• [RECORDS PROVIDED]
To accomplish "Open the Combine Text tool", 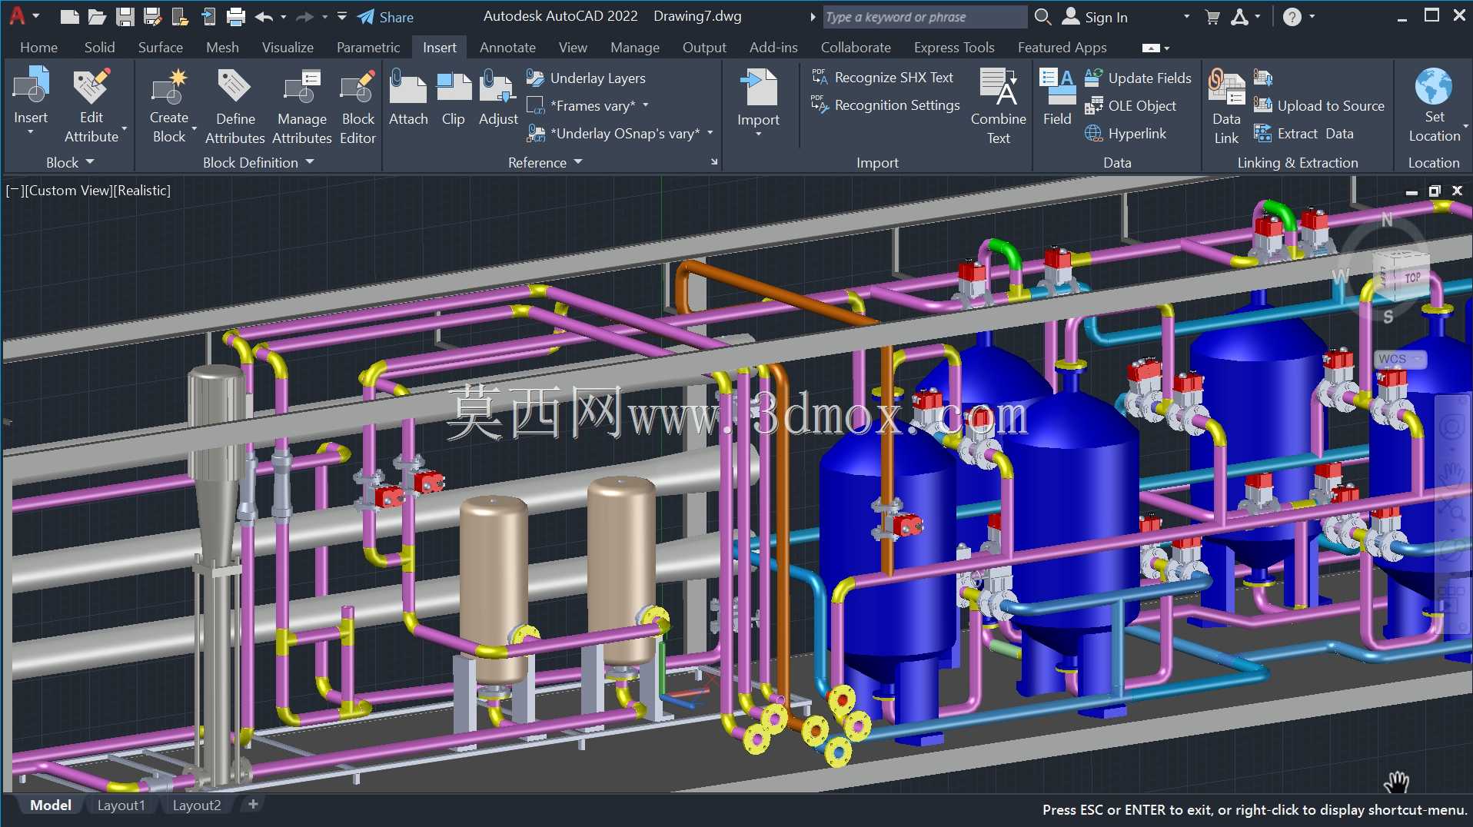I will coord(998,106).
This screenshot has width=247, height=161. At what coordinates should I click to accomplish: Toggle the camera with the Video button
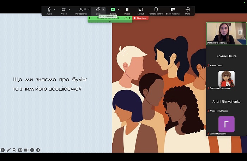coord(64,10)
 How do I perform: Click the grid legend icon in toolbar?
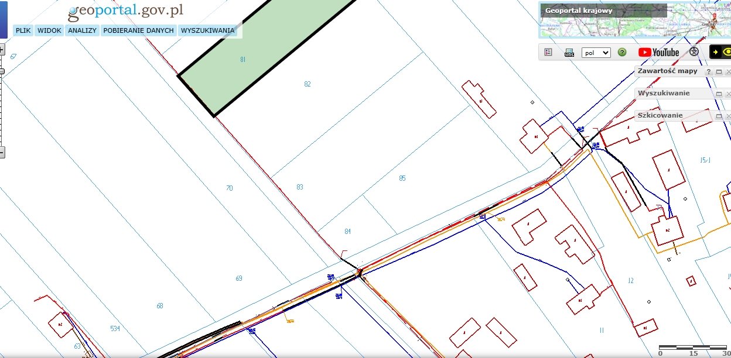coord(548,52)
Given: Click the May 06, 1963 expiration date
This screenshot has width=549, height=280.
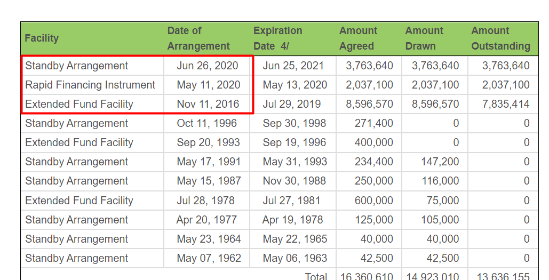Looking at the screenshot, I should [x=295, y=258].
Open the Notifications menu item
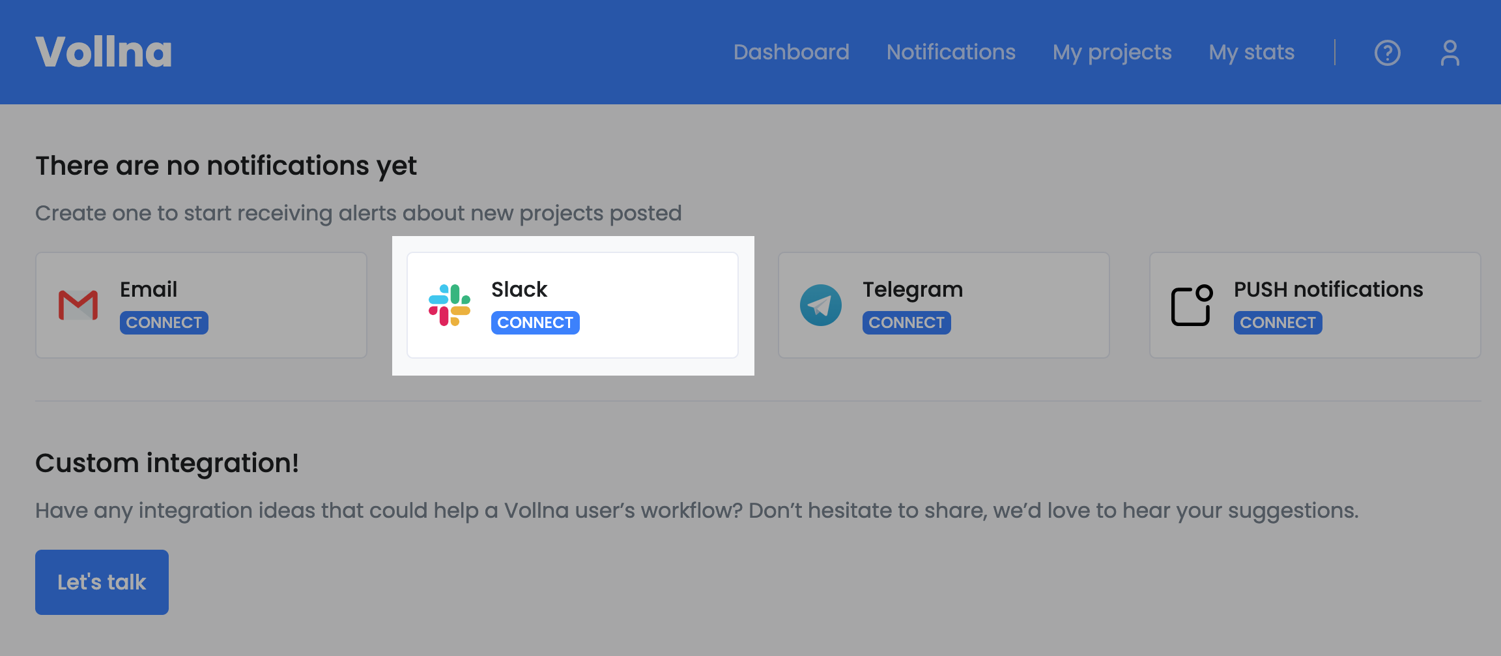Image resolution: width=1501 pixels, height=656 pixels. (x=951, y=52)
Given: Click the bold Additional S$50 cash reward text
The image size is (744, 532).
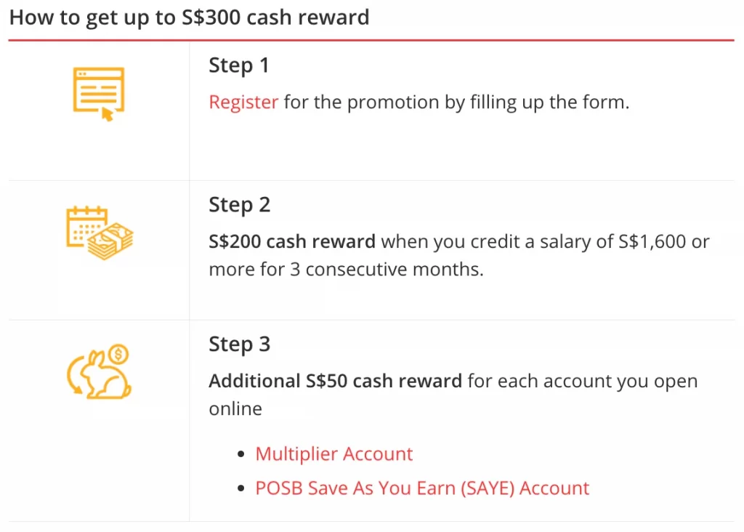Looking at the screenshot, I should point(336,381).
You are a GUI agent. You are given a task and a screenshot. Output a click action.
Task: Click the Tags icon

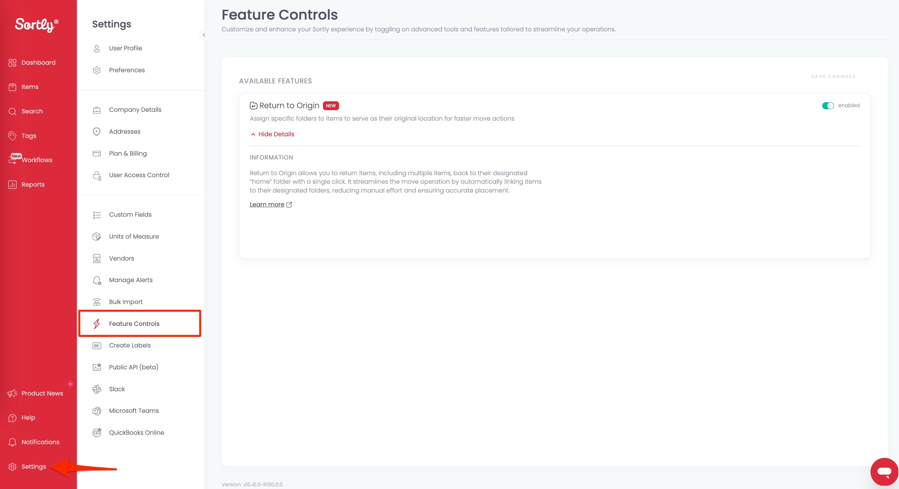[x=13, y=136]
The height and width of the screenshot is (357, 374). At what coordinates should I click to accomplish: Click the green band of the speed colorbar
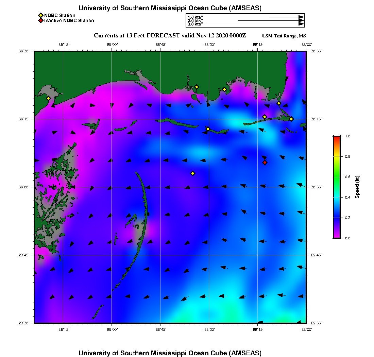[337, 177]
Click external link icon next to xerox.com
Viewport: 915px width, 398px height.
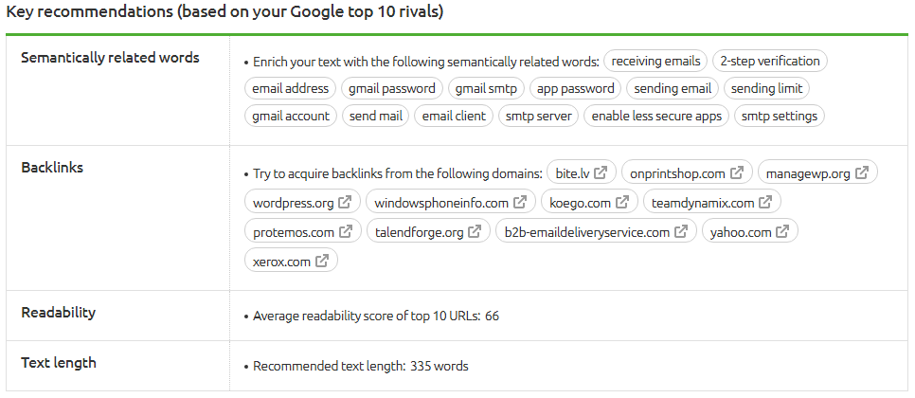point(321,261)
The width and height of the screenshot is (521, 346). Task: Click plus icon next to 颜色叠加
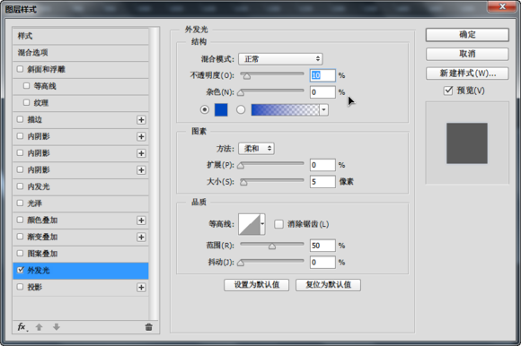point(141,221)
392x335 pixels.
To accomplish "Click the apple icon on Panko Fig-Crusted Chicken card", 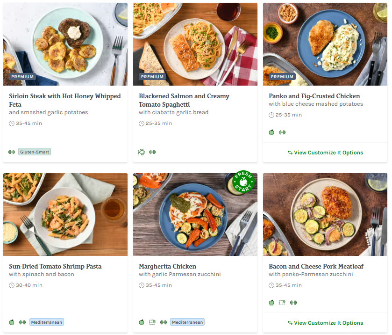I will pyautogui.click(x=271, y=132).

• [WORK TASK]
Your answer must be everything above from the line with "Given: Click the May 06, 1963 expiration date" down to the line with "392x335 pixels.", word for word, and no pictures.

• [TASK ANSWER]
Given: Click the May 06, 1963 expiration date
This screenshot has width=549, height=280.
Looking at the screenshot, I should [x=295, y=258].
Open the Notifications menu item
Image resolution: width=1501 pixels, height=656 pixels. (x=951, y=52)
Given: Click the bold Additional S$50 cash reward text
The image size is (744, 532).
Looking at the screenshot, I should point(336,381).
You are a GUI agent. You are given a task and a screenshot. Output a click action.
Task: Click the Tags icon

[x=13, y=136]
The height and width of the screenshot is (357, 374). At what coordinates should I click to accomplish: Click the green band of the speed colorbar
[337, 177]
Click external link icon next to xerox.com
Viewport: 915px width, 398px height.
point(321,261)
The width and height of the screenshot is (521, 346). Task: Click plus icon next to 颜色叠加
point(141,221)
392x335 pixels.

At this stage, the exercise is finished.